Reviewers can only recommend a verdict so what they say is not necessarily the outcome, the editor has final say. Of course if two reviews agree then it is very likely the outcome will be what they suggest. In a normal review situation involving an editor, the reviewers provide their reviews to the editor who in turn will make a judgement and pass on comments and possible suggestions for improvements to you. If your manuscript is in an open review system (such as the discussion format of Copernicus Open Access journals), you may see the reviews before final decisions are taken and in such a case, I would not trust reviewers opinions on the verdict until you also hear so from the editor.

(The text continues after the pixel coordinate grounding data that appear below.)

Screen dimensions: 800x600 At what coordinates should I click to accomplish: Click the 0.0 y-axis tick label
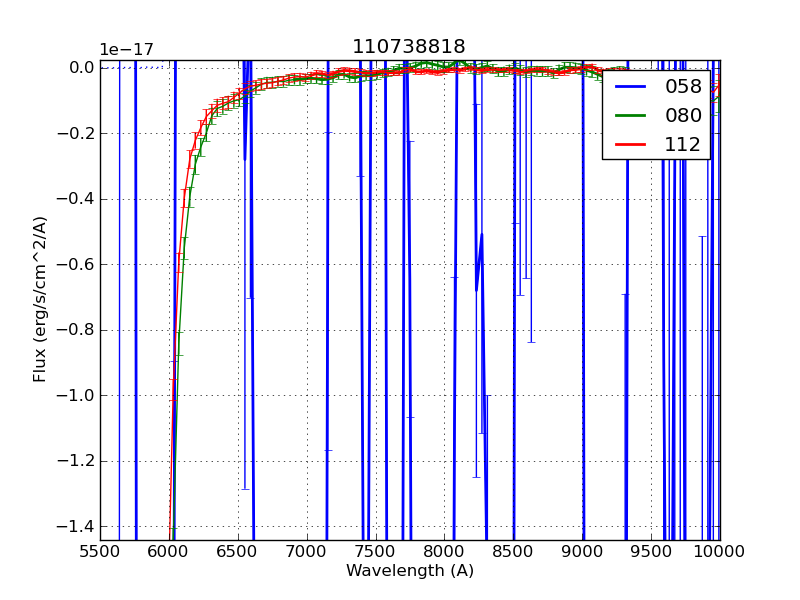pyautogui.click(x=82, y=68)
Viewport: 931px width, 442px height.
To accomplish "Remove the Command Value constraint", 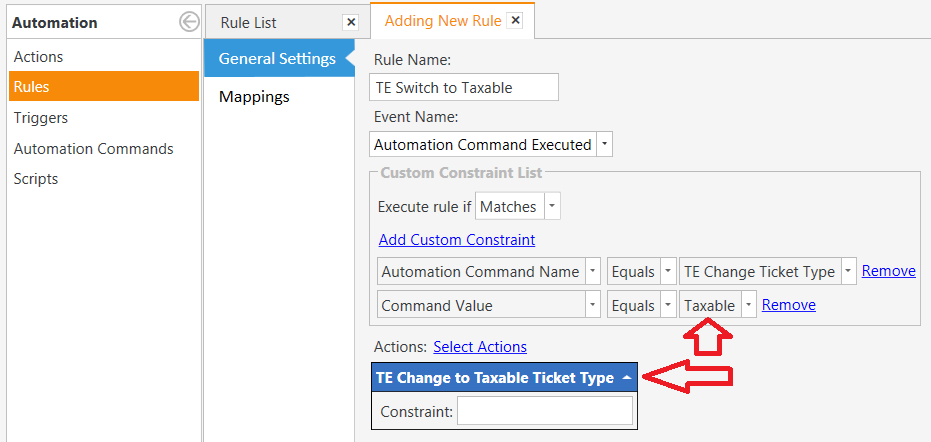I will (789, 305).
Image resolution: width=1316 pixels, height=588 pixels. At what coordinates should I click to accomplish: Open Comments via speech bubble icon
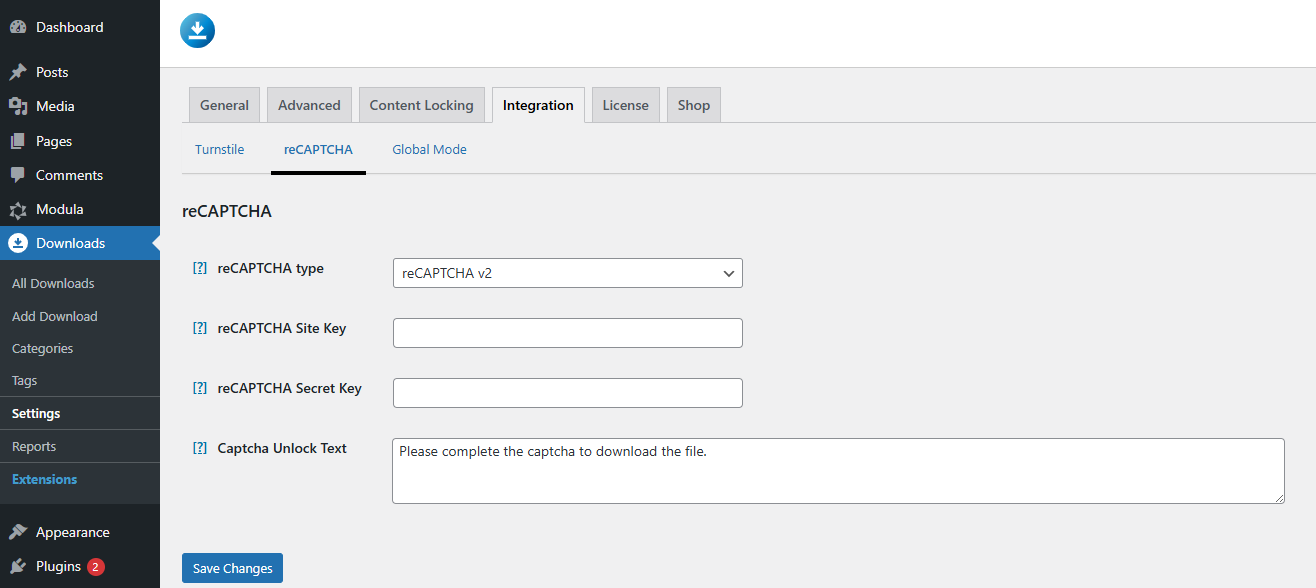[18, 175]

As is pointed out in a comment, it is a bit intriguing that you seem to have the reviewers comments but not that from the editor. The time between completion of reviews and to a decision by an editor will vary depending on many factors. The editor has to read the reviews in light of the manuscript and then value the comments and provide a synthesis of the outcome for you. Obviously the editor will have other manuscripts to handle in parallel which influences the time a decision may take. To state a time that can be applied to any situation or journal is therefore pointless. I am, however, certain that any serious editor is not keen to hold on to a decision for any extended period. With the journals I have published and the one where I am Editor-in-Chief times from receipt of reviews to decision can vary from maybe days up to a month in rare cases. This seems reasonable for the field in which I work but I am sure that such times vary between both field and journals within a field.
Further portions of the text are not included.